Activity
Among the entries below, find how many lines carry the word "profile" and state only that figure.

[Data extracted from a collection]
=======
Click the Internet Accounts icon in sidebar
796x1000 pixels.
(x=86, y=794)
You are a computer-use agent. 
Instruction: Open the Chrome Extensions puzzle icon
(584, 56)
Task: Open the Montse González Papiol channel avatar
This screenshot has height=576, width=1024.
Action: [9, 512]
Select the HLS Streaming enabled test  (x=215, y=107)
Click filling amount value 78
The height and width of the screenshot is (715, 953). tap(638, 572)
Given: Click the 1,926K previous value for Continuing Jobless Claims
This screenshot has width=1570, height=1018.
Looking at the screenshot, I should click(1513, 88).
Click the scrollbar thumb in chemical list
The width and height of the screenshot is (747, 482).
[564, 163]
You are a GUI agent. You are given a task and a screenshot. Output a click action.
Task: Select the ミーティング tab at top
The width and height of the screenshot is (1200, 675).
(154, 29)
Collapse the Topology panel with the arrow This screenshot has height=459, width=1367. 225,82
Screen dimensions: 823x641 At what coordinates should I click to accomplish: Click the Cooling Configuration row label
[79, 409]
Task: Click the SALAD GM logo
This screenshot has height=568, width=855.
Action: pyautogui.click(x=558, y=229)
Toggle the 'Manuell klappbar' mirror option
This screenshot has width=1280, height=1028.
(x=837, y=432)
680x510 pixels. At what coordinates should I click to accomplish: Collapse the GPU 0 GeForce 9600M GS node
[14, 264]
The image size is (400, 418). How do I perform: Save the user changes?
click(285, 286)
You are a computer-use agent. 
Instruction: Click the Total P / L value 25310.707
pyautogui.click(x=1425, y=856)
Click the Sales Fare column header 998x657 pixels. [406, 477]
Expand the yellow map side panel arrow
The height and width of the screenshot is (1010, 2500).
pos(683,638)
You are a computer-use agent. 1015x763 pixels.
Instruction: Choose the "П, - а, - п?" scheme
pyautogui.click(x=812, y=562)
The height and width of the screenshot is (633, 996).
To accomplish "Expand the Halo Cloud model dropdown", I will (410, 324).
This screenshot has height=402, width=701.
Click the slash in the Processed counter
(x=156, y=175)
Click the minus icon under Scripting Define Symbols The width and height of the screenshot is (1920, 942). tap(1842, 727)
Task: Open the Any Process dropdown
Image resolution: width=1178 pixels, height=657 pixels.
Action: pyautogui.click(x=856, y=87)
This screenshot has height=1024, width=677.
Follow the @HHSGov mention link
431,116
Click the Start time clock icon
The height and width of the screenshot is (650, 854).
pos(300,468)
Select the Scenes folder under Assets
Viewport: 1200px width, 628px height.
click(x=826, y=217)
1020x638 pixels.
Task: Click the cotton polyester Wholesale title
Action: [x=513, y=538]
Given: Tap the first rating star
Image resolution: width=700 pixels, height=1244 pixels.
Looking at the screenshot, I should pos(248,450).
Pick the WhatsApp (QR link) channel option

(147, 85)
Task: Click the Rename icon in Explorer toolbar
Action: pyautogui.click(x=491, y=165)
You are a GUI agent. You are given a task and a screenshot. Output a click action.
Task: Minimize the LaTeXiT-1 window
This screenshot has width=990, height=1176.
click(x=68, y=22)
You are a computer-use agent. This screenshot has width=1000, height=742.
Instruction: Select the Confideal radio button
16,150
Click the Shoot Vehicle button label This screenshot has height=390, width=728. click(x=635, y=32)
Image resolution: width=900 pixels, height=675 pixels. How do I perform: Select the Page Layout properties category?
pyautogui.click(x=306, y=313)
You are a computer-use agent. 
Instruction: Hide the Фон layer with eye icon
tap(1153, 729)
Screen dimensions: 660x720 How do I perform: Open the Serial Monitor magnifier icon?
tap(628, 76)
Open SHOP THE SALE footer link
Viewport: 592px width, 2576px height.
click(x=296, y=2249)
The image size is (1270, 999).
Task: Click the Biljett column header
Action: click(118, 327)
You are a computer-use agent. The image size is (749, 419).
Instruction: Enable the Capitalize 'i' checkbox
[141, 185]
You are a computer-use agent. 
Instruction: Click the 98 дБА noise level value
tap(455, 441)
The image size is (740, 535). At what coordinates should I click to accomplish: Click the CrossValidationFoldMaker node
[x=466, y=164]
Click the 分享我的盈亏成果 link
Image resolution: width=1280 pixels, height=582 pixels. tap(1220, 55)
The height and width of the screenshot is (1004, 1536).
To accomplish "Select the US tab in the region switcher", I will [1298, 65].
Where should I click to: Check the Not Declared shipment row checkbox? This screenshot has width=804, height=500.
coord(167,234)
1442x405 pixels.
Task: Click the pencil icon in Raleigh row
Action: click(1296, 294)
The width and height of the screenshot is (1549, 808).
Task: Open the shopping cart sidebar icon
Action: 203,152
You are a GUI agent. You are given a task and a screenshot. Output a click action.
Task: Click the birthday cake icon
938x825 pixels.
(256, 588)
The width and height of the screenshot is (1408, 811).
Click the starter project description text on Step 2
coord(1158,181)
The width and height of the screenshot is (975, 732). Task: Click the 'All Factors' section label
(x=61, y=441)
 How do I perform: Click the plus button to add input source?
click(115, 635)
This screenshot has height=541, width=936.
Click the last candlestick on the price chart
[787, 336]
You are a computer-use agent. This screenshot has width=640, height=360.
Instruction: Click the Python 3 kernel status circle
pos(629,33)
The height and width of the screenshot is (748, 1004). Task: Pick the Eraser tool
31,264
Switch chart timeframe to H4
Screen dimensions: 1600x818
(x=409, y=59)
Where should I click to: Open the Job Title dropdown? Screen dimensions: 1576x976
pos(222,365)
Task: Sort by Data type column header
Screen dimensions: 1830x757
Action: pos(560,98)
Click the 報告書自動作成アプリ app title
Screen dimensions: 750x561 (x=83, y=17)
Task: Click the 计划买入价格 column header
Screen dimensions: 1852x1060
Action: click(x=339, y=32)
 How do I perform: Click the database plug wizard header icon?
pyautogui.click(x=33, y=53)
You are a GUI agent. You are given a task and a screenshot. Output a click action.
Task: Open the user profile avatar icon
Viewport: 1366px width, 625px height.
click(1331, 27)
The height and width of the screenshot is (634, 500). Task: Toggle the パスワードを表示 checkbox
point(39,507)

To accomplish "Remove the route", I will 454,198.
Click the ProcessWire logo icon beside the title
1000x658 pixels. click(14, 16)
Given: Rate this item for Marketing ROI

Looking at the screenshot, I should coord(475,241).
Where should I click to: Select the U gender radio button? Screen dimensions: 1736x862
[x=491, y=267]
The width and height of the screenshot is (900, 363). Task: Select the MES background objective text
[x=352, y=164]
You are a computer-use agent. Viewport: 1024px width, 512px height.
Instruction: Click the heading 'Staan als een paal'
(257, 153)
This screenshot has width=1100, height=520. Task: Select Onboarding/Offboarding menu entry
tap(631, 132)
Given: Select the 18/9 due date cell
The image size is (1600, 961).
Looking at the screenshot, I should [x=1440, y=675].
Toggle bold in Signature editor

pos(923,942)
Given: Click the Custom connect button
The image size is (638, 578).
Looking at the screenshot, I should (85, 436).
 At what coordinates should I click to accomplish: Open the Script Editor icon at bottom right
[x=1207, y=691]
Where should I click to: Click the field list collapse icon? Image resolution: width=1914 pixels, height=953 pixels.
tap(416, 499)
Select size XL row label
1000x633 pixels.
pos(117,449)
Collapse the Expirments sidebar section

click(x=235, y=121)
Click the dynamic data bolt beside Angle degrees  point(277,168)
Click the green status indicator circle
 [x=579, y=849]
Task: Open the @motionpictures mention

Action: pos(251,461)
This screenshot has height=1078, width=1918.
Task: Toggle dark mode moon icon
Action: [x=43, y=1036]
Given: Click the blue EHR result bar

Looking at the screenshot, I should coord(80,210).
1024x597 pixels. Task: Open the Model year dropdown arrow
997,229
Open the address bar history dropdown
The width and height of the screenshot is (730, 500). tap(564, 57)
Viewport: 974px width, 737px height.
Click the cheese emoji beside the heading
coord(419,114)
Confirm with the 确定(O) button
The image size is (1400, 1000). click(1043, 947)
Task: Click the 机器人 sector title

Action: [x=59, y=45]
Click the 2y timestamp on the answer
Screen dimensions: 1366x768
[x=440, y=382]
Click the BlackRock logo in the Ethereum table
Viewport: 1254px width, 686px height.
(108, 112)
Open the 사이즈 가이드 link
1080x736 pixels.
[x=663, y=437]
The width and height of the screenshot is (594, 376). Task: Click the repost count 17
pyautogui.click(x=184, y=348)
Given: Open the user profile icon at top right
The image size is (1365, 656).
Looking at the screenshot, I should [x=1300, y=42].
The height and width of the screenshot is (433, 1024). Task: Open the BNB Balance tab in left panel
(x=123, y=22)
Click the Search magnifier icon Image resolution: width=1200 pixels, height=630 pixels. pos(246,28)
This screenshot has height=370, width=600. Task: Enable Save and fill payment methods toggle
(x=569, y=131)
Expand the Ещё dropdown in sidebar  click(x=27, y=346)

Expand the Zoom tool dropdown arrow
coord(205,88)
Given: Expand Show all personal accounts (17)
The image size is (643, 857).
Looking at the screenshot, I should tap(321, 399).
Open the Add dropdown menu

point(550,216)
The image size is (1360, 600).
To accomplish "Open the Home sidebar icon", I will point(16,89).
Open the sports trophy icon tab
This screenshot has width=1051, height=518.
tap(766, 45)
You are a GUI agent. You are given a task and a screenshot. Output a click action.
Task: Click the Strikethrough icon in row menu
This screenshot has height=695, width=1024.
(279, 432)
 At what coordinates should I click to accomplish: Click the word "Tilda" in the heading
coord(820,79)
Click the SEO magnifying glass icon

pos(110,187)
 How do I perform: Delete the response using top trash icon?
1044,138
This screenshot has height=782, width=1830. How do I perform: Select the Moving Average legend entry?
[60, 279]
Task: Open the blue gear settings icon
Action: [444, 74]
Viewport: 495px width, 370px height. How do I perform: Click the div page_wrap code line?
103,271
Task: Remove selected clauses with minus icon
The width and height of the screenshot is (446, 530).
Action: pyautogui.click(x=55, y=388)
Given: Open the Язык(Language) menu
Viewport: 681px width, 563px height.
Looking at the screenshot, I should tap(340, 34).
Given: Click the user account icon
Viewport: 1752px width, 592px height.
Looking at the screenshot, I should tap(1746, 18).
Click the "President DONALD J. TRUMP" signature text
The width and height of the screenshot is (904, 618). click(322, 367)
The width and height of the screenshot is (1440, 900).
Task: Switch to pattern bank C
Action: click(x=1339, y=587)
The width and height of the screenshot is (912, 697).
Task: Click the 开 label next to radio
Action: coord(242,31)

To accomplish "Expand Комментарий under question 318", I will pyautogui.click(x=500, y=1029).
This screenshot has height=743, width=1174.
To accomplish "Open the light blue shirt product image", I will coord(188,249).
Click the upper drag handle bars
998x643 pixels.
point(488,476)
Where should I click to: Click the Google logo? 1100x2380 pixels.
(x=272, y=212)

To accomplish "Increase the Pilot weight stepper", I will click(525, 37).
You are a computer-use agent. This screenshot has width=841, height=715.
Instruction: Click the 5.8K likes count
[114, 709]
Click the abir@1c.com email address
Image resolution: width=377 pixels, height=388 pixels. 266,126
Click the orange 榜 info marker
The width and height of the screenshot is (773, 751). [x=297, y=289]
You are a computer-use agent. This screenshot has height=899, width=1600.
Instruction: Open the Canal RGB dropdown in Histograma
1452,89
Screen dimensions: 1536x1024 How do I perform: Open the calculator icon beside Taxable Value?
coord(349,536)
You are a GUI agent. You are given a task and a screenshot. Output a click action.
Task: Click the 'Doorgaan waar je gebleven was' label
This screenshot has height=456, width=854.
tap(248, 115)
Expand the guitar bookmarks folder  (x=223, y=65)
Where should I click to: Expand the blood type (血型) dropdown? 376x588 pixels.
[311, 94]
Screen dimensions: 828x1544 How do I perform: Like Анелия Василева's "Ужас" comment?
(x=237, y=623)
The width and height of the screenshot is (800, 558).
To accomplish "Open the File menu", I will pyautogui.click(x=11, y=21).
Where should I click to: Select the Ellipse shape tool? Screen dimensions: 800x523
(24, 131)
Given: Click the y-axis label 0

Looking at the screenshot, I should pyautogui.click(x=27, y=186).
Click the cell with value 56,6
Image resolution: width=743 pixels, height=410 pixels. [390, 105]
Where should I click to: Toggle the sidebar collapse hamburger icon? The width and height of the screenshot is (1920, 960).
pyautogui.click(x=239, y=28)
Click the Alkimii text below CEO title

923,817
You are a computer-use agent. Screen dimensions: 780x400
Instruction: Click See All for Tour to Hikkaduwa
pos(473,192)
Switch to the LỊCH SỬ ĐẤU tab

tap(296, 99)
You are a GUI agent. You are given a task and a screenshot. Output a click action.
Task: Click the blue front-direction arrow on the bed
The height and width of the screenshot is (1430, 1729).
=======
Solution for this exercise
2